◆ **Provided records**:
···

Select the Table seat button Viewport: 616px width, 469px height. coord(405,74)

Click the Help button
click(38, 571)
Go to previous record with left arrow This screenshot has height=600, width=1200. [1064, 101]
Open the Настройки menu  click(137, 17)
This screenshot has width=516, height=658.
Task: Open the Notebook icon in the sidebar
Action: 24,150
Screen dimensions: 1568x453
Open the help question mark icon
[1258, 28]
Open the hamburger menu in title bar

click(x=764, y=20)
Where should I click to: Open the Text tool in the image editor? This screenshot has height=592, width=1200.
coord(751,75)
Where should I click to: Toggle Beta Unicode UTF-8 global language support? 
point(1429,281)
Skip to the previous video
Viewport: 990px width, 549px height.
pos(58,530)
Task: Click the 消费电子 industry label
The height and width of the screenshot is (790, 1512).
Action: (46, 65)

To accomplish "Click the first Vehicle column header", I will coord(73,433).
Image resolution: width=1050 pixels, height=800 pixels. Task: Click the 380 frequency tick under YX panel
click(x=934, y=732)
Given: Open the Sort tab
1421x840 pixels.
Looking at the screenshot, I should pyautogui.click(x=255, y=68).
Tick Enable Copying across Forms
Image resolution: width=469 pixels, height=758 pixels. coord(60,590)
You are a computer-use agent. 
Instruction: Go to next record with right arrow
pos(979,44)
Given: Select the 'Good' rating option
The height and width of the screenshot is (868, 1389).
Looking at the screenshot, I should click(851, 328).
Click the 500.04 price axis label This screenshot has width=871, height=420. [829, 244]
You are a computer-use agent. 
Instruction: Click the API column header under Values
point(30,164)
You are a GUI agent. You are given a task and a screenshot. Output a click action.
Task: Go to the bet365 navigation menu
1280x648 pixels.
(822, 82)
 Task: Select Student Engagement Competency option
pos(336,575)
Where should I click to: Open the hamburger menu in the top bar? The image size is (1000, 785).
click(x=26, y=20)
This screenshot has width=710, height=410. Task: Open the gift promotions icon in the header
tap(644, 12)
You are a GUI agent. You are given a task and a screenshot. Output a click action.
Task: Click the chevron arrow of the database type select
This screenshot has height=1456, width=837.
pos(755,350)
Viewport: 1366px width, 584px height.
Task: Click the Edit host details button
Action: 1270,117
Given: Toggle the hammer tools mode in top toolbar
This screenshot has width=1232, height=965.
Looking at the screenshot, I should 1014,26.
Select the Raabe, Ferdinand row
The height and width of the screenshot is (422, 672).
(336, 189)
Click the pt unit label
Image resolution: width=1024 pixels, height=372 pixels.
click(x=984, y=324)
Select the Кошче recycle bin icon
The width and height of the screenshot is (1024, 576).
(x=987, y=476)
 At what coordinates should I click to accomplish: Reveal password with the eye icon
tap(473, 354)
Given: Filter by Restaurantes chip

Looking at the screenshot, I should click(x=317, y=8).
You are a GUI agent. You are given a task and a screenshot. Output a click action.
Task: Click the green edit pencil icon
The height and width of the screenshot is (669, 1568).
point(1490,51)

···

◆ **Work to be completed**:
All of the entries must be quoted exactly; please include each one.

◆ **Answer to the problem**:
Select the Table seat button Viewport: 616px width, 469px height. coord(405,74)

Click the Help button
click(38, 571)
Go to previous record with left arrow This screenshot has height=600, width=1200. [1064, 101]
Open the Настройки menu  click(137, 17)
This screenshot has width=516, height=658.
Task: Open the Notebook icon in the sidebar
Action: 24,150
Screen dimensions: 1568x453
Open the help question mark icon
[1258, 28]
Open the hamburger menu in title bar

click(x=764, y=20)
Where should I click to: Open the Text tool in the image editor? This screenshot has height=592, width=1200.
coord(751,75)
Where should I click to: Toggle Beta Unicode UTF-8 global language support? 
point(1429,281)
Skip to the previous video
Viewport: 990px width, 549px height.
pos(58,530)
Task: Click the 消费电子 industry label
The height and width of the screenshot is (790, 1512).
Action: (46, 65)

To accomplish "Click the first Vehicle column header", I will coord(73,433).
Image resolution: width=1050 pixels, height=800 pixels. Task: Click the 380 frequency tick under YX panel
click(x=934, y=732)
Given: Open the Sort tab
1421x840 pixels.
Looking at the screenshot, I should pyautogui.click(x=255, y=68).
Tick Enable Copying across Forms
Image resolution: width=469 pixels, height=758 pixels. coord(60,590)
You are a computer-use agent. 
Instruction: Go to next record with right arrow
pos(979,44)
Given: Select the 'Good' rating option
The height and width of the screenshot is (868, 1389).
Looking at the screenshot, I should click(851, 328).
Click the 500.04 price axis label This screenshot has width=871, height=420. [829, 244]
You are a computer-use agent. 
Instruction: Click the API column header under Values
point(30,164)
You are a GUI agent. You are given a task and a screenshot. Output a click action.
Task: Go to the bet365 navigation menu
1280x648 pixels.
(822, 82)
 Task: Select Student Engagement Competency option
pos(336,575)
Where should I click to: Open the hamburger menu in the top bar? The image size is (1000, 785).
click(x=26, y=20)
This screenshot has width=710, height=410. Task: Open the gift promotions icon in the header
tap(644, 12)
You are a GUI agent. You are given a task and a screenshot. Output a click action.
Task: Click the chevron arrow of the database type select
This screenshot has height=1456, width=837.
pos(755,350)
Viewport: 1366px width, 584px height.
Task: Click the Edit host details button
Action: 1270,117
Given: Toggle the hammer tools mode in top toolbar
This screenshot has width=1232, height=965.
Looking at the screenshot, I should 1014,26.
Select the Raabe, Ferdinand row
The height and width of the screenshot is (422, 672).
(336, 189)
Click the pt unit label
Image resolution: width=1024 pixels, height=372 pixels.
click(x=984, y=324)
Select the Кошче recycle bin icon
The width and height of the screenshot is (1024, 576).
(x=987, y=476)
 At what coordinates should I click to accomplish: Reveal password with the eye icon
tap(473, 354)
Given: Filter by Restaurantes chip

Looking at the screenshot, I should click(x=317, y=8).
You are a GUI agent. You are given a task and a screenshot. Output a click action.
Task: Click the green edit pencil icon
The height and width of the screenshot is (669, 1568).
point(1490,51)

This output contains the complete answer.